From: Arnaldo Carvalho de Melo <acme@kernel.org>
To: Ingo Molnar <mingo@kernel.org>, Thomas Gleixner <tglx@linutronix.de>
Cc: Jiri Olsa <jolsa@kernel.org>, Namhyung Kim <namhyung@kernel.org>,
Clark Williams <williams@redhat.com>,
linux-kernel@vger.kernel.org, linux-perf-users@vger.kernel.org,
Leo Yan <leo.yan@linaro.org>, Mike Leach <mike.leach@linaro.org>,
Mathieu Poirier <mathieu.poirier@linaro.org>,
Alexander Shishkin <alexander.shishkin@linux.intel.com>,
Jiri Olsa <jolsa@redhat.com>, Mark Rutland <mark.rutland@arm.com>,
Peter Zijlstra <peterz@infradead.org>,
Robert Walker <robert.walker@arm.com>,
Suzuki Poulouse <suzuki.poulose@arm.com>,
coresight ml <coresight@lists.linaro.org>,
linux-arm-kernel@lists.infradead.org,
Arnaldo Carvalho de Melo <acme@redhat.com>
Subject: [PATCH 11/23] perf cs-etm: Correct synthesizing instruction samples
Date: Tue, 17 Mar 2020 18:32:47 -0300 [thread overview]
Message-ID: <20200317213259.15494-12-acme@kernel.org> (raw)
In-Reply-To: <20200317213259.15494-1-acme@kernel.org>
From: Leo Yan <leo.yan@linaro.org>
When 'etm->instructions_sample_period' is less than
'tidq->period_instructions', the function cs_etm__sample() cannot handle
this case properly with its logic.
Let's see below flow as an example:
- If we set itrace option '--itrace=i4', then function cs_etm__sample()
has variables with initialized values:
tidq->period_instructions = 0
etm->instructions_sample_period = 4
- When the first packet is coming:
packet->instr_count = 10; the number of instructions executed in this
packet is 10, thus update period_instructions as below:
tidq->period_instructions = 0 + 10 = 10
instrs_over = 10 - 4 = 6
offset = 10 - 6 - 1 = 3
tidq->period_instructions = instrs_over = 6
- When the second packet is coming:
packet->instr_count = 10; in the second pass, assume 10 instructions
in the trace sample again:
tidq->period_instructions = 6 + 10 = 16
instrs_over = 16 - 4 = 12
offset = 10 - 12 - 1 = -3 -> the negative value
tidq->period_instructions = instrs_over = 12
So after handle these two packets, there have below issues:
The first issue is that cs_etm__instr_addr() returns the address within
the current trace sample of the instruction related to offset, so the
offset is supposed to be always unsigned value.
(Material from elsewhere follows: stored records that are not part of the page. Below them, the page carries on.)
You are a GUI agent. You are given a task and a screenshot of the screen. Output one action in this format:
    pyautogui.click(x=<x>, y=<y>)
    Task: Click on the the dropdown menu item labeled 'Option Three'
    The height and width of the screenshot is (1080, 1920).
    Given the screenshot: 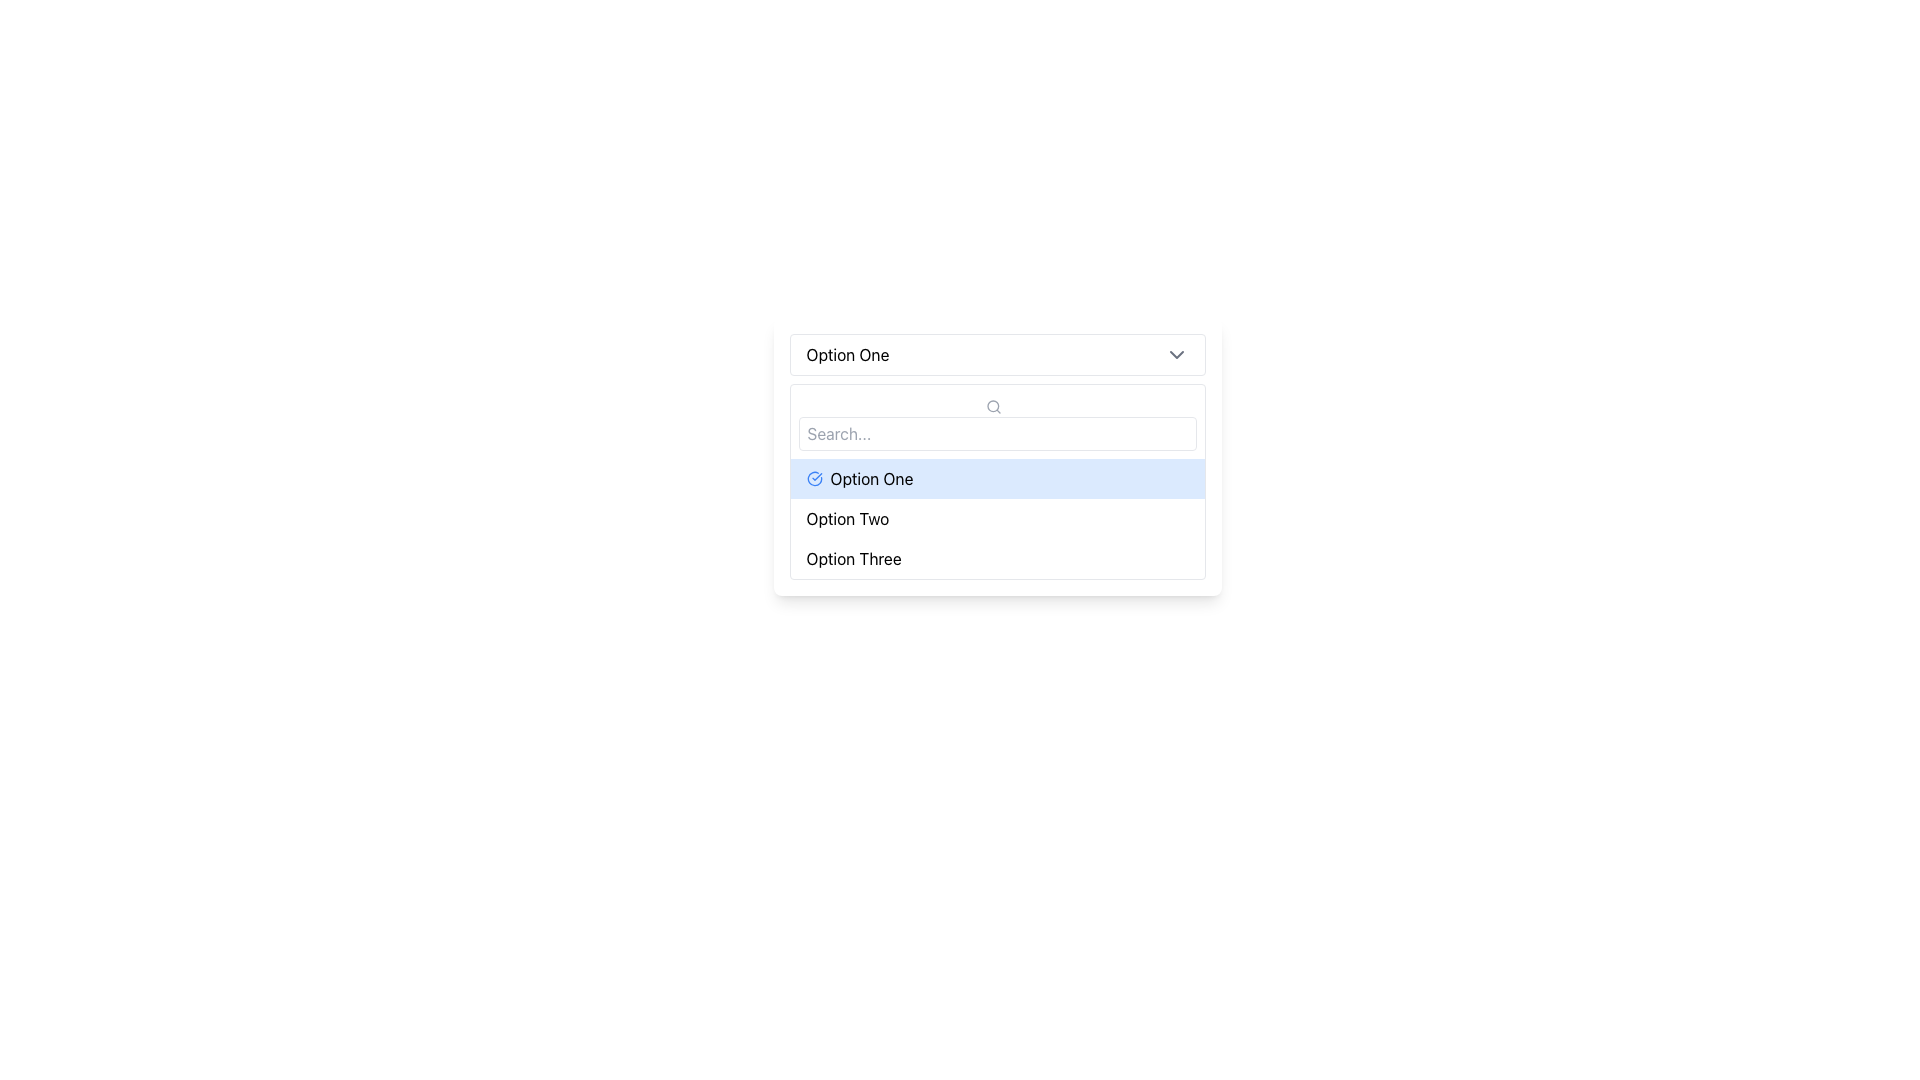 What is the action you would take?
    pyautogui.click(x=997, y=559)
But in fact, function
cs_etm__sample() might calculate a negative offset value (in handling
the second packet, the offset is -3) and pass to cs_etm__instr_addr()
with u64 type with a big positive integer.
The second issue is it only synthesizes 2 samples for sample period = 4.
In theory, every packet has 10 instructions so the two packets have
total 20 instructions, 20 instructions should generate 5 samples
(4 x 5 = 20). This is because cs_etm__sample() only calls once
cs_etm__synth_instruction_sample() to generate instruction sample per
range packet.
This patch fixes the logic in function cs_etm__sample(); the basic
idea for handling coming packet is:
- To synthesize the first instruction sample, it combines the left
instructions from the previous packet and the head of the new
packet; then generate continuous samples with sample period;
- At the tail of the new packet, if it has the rest instructions,
these instructions will be left for the sequential sample.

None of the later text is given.